*Problem requirements*.
From the records below, set down exactly the lines starting with the line that contains "事業部紹介 (329, 42)" and going on through the line that contains "Identify the click". Nothing else is wanted.

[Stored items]
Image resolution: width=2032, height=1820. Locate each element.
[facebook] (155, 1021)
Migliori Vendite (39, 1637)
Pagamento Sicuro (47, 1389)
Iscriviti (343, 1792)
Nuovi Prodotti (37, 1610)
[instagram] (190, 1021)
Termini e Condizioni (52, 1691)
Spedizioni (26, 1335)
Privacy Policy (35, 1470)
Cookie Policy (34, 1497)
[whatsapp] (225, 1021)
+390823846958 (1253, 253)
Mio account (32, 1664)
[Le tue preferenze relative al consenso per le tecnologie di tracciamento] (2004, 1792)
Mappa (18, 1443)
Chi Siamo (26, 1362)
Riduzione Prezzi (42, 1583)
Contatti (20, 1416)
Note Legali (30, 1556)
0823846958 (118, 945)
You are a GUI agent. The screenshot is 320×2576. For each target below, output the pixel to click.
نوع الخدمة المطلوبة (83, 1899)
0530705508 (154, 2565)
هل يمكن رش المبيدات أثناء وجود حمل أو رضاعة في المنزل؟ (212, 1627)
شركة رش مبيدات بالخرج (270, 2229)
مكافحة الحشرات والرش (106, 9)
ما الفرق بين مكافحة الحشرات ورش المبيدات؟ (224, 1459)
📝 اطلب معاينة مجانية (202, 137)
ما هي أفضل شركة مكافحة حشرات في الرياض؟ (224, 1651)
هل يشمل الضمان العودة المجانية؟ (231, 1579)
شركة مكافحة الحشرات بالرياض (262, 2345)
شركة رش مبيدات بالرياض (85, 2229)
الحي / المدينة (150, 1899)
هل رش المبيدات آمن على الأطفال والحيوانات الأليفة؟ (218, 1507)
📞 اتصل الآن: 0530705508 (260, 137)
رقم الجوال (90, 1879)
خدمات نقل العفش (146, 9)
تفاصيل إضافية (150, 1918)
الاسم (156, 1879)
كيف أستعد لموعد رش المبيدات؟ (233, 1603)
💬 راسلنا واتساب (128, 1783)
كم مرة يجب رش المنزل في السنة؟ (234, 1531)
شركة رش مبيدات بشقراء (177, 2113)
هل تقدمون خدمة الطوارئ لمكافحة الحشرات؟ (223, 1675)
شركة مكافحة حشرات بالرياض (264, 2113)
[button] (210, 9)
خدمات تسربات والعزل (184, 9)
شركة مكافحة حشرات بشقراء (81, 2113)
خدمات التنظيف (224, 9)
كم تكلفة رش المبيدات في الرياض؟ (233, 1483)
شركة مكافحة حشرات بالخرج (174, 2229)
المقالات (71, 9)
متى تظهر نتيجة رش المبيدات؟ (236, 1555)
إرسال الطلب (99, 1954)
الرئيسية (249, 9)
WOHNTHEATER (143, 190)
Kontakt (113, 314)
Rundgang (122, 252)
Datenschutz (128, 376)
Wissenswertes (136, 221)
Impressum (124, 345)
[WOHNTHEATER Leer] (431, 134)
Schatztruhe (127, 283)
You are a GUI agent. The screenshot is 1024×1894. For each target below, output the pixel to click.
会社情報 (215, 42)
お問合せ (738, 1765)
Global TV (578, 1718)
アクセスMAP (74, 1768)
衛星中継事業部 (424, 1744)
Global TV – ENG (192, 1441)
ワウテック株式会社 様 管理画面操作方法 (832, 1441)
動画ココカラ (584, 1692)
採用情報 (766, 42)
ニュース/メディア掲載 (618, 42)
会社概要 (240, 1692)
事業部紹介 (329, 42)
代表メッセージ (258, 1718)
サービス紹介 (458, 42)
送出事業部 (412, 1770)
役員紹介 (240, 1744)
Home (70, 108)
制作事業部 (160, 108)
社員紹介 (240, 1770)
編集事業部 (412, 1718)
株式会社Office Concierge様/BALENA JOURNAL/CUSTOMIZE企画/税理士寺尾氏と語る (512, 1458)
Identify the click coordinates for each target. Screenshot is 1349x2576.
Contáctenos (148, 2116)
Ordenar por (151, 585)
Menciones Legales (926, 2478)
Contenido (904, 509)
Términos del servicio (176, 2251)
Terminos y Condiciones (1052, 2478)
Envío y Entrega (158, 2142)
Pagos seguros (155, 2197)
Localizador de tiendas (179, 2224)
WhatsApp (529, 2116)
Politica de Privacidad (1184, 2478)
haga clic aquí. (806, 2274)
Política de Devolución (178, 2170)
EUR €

*Result*.
事業部紹介 (329, 42)
代表メッセージ (258, 1718)
サービス紹介 (458, 42)
送出事業部 (412, 1770)
役員紹介 (240, 1744)
Home (70, 108)
制作事業部 (160, 108)
社員紹介 (240, 1770)
編集事業部 (412, 1718)
株式会社Office Concierge様/BALENA JOURNAL/CUSTOMIZE企画/税理士寺尾氏と語る (512, 1458)
Identify the click coordinates for each target. Screenshot is 1349x2576.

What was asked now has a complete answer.